We acknowledge that this event, our organizing, words and beings occurs on the occupied, traditional, ancestral, and unceded territories of the Coast Salish peoples – specifically the sḵwx̱wú7mesh (Squamish), sel̓íl̓witulh (Tsleil-Waututh), and xʷməθkʷəy̓əm (Musqueam) nations.
We also acknowledge that acts of systemic colonization against indigenous folks are currently taking place in an ongoing manner within institutions, power structures and language use. We must partake in recognizing our positions and complicity in settler colonialism on these stolen ancestral lands.
November 2nd is the Cross-Canada Student Day of Action and the UBC Social Justice Centre, the Canadian Federation of Students (CFS) & the Young Communist League (YCL-Van) join individuals and groups around the country to organize against the price tag placed on education. Students who are being disproportionally pushed out of institutions of education are Indigenous, racialized, queer, trans* & differently abled folks who are financially struggling – our education system must not further marginalize these groups by blocking their entryway into universities simply because they are unable to fill certain pockets with paper bills.
This violence must be stopped and we must show our discontent with these systems of exclusion.
Many Indigenous folks are waiting to be granted scholarships & bursaries just be to considered into this school, which was non-consensually built and profits on their ancestral lands. Many immigrants and refugees do not have the monetary ability to have access to education systems. These are acts of horrific violence and are only some reasons of why free education is needed.
Public education is under attack across Canada. The government in Newfoundland and Labrador has ended the freeze on tuition fees and reintroduced student loans instead of grants, while making cuts to Memorial University in its recent budget. In Nova Scotia, increases in government funding to Post-Secondary Education are capped at 1% (well below inflation), and universities are now allowed to increase tuition fees by more than 3% a year, with the excuse of making “market adjustments.” In Ontario, the Liberal government is committed to a Funding Formula Review, that will be disastrous unless students mobilize in a province that already has the highest tuition fees in the country. In Quebec, tuition fees are increasing with inflation while the Liberal government there cuts funding to university and CÉGEP education. In BC, where tuition fees were doubled in four years after they were deregulated a decade ago, the cuts have continued with per student funding remaining far below 2001 levels.
★ ★ ★ ★
■ TASK LIST
**a)** In the Day of Action passage, what date is given for the Cross-Canada Student Day of Action?
**b)** Rewrite the Day of Action passage starting at "We acknowledge that" and ending at "stolen ancestral lands.", putting "unsurrendered" in place of "unceded".
The material that comes after this point is unrelated to the Day of Action passage.

■ DATASET EXTRACT
★ ★ ★ ★
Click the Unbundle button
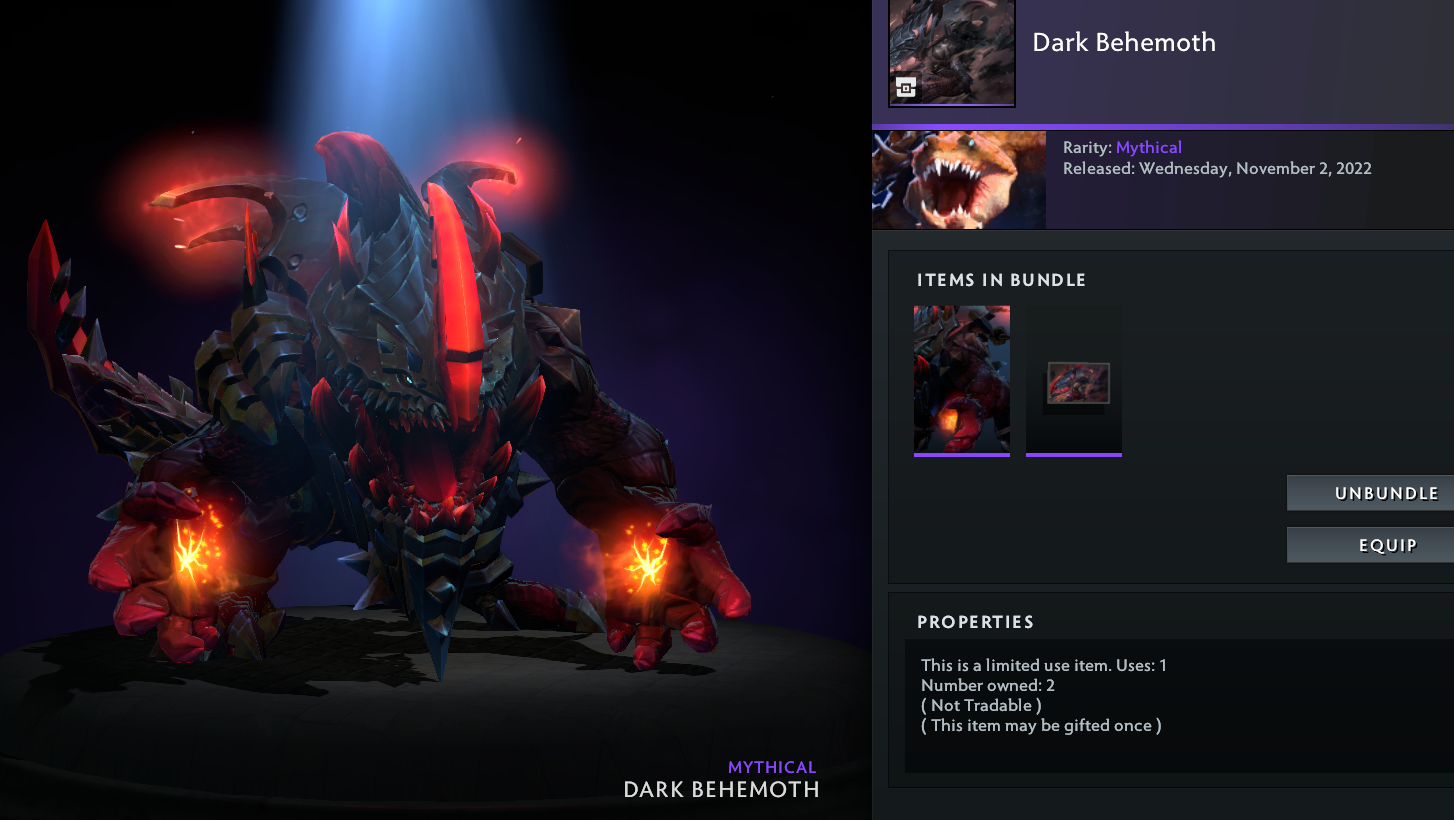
★ ★ ★ ★
■ EXPECTED OUTPUTS
**a)** November 2nd

**b)**
We acknowledge that this event, our organizing, words and beings occurs on the occupied, traditional, ancestral, and unsurrendered territories of the Coast Salish peoples – specifically the sḵwx̱wú7mesh (Squamish), sel̓íl̓witulh (Tsleil-Waututh), and xʷməθkʷəy̓əm (Musqueam) nations.
We also acknowledge that acts of systemic colonization against indigenous folks are currently taking place in an ongoing manner within institutions, power structures and language use. We must partake in recognizing our positions and complicity in settler colonialism on these stolen ancestral lands.